Following this will launch a Sigstore stack running in a RHEL 9 Virtual Machine. This uses an Ansible setup to lauch pods with podman kube-play. Documentation about the components that comprise a keyless Sigstore system is available in the ansible-setup repository.
Follow the RHEL 9 Virtual Machine setup document to spin up a VM with Libvirt.

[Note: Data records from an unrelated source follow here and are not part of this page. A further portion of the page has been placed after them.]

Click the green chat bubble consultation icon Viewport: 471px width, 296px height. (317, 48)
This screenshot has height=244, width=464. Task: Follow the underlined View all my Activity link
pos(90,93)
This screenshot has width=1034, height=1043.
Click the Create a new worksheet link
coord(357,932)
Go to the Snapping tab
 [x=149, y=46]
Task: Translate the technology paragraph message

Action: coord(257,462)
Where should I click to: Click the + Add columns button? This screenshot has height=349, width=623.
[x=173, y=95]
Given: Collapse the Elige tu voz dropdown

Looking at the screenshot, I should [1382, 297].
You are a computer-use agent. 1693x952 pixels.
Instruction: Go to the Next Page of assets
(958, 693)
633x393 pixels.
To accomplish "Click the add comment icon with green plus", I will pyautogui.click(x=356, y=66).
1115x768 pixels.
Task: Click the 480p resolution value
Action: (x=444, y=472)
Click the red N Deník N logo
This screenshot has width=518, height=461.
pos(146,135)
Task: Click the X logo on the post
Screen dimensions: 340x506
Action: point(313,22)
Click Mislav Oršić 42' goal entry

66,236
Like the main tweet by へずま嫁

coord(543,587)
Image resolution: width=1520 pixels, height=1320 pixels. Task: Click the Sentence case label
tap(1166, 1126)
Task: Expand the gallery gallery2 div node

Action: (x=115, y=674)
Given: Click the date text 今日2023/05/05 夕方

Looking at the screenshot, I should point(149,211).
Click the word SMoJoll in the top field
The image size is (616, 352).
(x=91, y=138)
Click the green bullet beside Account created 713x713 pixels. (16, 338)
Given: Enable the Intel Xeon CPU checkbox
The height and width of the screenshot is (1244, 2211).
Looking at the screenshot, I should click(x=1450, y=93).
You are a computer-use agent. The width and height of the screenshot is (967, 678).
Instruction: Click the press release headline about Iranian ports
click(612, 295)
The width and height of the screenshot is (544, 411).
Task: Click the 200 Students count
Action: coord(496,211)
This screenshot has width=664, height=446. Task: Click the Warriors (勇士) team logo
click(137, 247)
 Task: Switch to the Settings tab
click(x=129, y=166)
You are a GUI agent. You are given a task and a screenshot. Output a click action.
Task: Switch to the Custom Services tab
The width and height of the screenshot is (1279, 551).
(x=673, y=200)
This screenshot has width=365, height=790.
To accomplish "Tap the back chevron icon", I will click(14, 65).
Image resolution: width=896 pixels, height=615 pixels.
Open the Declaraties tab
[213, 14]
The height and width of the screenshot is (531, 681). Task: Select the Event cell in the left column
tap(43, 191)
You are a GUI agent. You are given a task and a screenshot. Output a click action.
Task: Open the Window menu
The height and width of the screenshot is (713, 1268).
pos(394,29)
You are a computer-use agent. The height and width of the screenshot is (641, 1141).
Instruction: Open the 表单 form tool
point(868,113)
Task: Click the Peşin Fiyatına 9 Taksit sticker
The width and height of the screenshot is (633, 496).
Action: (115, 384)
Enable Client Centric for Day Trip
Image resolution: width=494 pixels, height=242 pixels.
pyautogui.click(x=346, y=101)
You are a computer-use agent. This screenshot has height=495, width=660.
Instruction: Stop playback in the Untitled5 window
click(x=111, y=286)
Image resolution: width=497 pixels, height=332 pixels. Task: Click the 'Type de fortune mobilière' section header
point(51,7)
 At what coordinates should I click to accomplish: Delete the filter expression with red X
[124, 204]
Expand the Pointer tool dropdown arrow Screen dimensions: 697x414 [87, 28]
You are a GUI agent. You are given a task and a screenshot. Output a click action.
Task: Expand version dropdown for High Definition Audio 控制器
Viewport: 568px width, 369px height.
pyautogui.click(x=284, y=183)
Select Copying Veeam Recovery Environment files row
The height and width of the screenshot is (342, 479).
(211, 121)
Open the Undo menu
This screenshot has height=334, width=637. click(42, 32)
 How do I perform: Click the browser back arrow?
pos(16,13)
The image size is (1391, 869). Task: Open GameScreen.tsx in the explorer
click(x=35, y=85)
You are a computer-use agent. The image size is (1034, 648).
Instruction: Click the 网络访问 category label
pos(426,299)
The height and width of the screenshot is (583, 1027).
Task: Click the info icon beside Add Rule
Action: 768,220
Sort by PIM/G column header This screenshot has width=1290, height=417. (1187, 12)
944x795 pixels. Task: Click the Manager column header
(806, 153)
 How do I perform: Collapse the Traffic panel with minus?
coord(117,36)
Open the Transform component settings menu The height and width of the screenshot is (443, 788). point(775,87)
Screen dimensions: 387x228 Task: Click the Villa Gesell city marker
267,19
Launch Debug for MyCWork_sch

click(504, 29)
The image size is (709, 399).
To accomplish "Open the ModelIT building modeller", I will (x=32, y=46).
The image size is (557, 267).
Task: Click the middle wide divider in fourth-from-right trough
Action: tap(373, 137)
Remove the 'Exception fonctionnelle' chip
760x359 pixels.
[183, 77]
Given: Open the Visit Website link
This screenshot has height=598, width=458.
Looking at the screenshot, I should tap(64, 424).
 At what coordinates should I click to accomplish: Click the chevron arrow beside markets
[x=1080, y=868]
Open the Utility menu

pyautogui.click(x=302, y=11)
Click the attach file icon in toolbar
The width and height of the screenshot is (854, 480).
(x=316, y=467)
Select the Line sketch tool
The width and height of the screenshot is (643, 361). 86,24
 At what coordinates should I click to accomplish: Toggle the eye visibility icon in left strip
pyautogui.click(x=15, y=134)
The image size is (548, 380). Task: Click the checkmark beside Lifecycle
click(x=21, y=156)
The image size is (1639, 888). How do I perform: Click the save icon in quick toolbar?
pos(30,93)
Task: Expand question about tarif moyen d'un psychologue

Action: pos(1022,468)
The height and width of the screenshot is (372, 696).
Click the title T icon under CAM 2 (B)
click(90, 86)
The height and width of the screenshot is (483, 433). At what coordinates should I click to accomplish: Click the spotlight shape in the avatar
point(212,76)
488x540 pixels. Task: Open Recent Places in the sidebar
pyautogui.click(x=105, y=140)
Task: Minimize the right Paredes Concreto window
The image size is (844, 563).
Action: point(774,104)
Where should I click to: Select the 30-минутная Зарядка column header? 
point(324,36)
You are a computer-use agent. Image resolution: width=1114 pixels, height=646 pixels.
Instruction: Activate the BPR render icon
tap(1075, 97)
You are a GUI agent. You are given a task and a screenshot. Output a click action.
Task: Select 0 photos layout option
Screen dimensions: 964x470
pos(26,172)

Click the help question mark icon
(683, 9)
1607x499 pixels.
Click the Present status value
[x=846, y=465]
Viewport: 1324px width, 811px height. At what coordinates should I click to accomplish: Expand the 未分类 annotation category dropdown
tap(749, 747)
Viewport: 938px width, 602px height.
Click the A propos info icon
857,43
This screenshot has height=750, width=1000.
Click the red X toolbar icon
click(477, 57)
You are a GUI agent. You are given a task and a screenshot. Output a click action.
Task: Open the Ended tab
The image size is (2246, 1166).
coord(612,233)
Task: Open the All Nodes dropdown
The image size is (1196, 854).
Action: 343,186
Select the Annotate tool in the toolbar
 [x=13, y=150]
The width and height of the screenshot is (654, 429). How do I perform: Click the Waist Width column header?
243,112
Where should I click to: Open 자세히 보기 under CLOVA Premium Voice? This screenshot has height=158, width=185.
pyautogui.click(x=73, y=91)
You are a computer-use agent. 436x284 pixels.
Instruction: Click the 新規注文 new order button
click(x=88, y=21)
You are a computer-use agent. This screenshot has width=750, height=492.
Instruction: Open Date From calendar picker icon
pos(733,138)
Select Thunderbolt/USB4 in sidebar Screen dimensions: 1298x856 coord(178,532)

git clone [email protected]:sabre1041/sigstore-ansible.git
cd sigstore-ansible
Save the following content to inventory
file
[sigstore]
<VM_IP_ADDRESS>
[sigstore:vars]
ansible_password=<ROOT_PASSWORD_VM>
ansible_user=redhat
remote_user=root
become=true
become_user=root
Add the below content.
<VM IP ADDRESS> keycloak.sigstore-dev.ez
<VM_IP_ADDRESS> fulcio.sigstore-dev.ez fulcio
<VM_IP_ADDRESS> rekor.sigstore-dev.ez rekor
<VM_IP_ADDRESS> tuf.sigstore-dev.ez tuf
You should now head over to the ansible-setup. Follow the README to download the prerequisites and run the playbook. Also, the ansible-setup describes how to add the self-signed certificates to your local trust-store.
As an example, this is the command used for the VM created above.
# Run the playbook from your local system
ansible-playbook -vv -i inventory playbooks/install.yml -e base_hostname=sigstore-dev.ez -K
Finally, cosign can be used locally to sign and verify artifacts.